■ **ACTIVITY**
Look at each line of the records and count those with "magnifier" in them. Please answer with the count alone.

■ **ENTRIES SHOWN**
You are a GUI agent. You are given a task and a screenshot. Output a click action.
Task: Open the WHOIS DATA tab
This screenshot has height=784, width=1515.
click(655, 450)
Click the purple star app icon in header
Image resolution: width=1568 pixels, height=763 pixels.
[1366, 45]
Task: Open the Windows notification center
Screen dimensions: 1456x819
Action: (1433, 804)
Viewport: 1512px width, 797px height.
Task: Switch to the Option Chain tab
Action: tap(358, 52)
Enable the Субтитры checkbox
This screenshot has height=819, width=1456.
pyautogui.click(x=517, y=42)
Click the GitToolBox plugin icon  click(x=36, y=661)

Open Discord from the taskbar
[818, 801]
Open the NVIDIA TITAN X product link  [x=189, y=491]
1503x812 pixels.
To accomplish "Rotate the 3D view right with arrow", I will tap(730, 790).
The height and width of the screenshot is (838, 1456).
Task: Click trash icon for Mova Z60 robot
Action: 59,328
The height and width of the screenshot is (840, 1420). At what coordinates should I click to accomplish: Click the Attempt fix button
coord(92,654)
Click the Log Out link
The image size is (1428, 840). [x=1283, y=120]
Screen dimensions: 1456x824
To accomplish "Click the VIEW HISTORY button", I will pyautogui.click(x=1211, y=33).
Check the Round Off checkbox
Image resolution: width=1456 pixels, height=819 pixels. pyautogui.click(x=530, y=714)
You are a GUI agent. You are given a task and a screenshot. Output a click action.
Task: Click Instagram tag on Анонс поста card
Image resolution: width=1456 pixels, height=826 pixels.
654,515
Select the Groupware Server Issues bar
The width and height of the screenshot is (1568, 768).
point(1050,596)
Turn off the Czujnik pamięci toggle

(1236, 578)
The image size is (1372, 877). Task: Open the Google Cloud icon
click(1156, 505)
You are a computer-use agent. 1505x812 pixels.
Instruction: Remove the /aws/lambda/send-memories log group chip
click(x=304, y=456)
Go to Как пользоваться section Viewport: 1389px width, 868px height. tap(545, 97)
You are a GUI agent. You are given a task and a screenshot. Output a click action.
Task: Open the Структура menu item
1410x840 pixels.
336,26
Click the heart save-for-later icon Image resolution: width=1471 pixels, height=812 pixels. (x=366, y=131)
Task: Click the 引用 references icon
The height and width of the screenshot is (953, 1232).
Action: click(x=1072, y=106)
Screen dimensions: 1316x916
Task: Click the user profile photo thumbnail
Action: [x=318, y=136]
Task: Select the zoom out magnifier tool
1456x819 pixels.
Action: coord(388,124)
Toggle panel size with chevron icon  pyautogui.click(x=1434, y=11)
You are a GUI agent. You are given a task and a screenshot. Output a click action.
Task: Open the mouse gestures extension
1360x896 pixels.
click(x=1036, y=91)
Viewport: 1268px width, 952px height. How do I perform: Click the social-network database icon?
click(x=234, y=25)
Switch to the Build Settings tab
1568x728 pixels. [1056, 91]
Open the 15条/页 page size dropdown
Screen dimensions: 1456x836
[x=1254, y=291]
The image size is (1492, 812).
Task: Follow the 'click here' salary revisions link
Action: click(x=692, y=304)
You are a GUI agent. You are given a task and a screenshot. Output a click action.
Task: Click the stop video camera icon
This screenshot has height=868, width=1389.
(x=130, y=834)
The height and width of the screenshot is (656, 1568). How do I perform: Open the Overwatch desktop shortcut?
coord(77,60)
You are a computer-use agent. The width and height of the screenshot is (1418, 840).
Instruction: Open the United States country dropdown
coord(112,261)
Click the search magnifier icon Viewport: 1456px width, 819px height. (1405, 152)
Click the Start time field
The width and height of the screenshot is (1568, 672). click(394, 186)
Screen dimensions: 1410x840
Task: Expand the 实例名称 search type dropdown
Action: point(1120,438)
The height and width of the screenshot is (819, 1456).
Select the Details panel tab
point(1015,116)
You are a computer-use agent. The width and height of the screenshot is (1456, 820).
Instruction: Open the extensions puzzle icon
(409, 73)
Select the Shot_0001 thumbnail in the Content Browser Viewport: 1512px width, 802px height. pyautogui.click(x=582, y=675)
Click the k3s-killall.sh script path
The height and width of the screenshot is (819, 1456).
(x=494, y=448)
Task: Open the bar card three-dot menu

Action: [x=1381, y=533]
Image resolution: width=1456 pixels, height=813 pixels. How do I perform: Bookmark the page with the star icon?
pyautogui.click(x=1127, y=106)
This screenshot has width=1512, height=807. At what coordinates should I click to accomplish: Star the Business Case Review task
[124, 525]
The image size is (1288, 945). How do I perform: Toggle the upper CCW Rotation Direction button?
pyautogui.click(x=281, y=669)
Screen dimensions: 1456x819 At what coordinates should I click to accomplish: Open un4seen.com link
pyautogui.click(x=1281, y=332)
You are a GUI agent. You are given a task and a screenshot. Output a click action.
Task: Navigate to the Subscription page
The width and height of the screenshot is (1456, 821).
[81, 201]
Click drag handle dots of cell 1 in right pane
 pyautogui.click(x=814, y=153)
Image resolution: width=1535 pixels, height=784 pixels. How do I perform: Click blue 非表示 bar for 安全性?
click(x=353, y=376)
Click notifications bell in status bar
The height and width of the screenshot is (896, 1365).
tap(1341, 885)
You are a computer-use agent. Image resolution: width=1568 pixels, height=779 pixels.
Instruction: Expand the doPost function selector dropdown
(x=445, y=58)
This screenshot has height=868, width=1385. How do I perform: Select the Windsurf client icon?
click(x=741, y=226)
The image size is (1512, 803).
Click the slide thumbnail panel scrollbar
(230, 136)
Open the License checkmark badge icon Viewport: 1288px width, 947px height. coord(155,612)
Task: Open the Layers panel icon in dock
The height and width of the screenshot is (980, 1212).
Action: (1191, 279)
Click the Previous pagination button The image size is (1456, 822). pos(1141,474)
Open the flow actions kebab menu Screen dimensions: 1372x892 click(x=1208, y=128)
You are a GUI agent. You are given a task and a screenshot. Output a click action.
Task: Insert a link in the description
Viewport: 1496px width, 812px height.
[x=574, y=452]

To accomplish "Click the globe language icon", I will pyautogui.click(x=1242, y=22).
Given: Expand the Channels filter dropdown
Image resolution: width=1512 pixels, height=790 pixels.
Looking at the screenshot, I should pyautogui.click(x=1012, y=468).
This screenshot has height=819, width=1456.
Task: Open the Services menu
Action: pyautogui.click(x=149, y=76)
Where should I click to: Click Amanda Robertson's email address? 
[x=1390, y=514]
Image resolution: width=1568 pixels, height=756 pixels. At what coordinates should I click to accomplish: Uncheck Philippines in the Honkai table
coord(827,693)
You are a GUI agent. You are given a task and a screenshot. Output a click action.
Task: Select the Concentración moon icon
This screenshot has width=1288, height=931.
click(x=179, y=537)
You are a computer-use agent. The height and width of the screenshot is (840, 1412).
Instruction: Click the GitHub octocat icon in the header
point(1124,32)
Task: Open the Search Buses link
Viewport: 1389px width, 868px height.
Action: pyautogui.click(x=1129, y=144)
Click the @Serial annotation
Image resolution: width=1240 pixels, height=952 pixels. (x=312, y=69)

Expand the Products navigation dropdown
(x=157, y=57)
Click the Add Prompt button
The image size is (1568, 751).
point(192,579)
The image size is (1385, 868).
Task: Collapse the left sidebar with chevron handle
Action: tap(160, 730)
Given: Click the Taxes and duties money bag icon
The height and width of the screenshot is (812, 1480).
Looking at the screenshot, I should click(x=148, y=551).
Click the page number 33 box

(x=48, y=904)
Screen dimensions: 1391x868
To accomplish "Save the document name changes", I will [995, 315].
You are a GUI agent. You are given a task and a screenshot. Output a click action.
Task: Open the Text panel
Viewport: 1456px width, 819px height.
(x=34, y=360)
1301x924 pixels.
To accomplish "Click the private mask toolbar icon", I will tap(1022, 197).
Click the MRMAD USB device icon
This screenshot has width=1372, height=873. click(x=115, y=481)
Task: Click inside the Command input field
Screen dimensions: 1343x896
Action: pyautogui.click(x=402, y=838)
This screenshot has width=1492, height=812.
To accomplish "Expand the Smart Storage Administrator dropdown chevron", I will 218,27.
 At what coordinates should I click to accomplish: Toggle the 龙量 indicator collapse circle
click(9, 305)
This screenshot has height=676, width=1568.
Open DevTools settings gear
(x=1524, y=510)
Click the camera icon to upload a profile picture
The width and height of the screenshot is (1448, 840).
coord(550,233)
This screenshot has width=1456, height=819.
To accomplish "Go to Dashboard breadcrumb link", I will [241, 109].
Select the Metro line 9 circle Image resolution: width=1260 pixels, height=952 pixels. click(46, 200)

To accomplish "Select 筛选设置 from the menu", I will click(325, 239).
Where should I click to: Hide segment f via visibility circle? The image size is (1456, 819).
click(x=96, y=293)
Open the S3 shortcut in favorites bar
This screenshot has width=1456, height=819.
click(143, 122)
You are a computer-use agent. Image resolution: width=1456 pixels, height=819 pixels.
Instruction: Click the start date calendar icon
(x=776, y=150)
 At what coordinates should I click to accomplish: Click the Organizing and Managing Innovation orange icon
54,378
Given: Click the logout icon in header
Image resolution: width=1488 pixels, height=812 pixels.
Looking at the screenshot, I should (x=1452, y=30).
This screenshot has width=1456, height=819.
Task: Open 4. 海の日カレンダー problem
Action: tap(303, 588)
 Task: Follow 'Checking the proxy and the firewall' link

■ **SOLVED EXERCISE**
2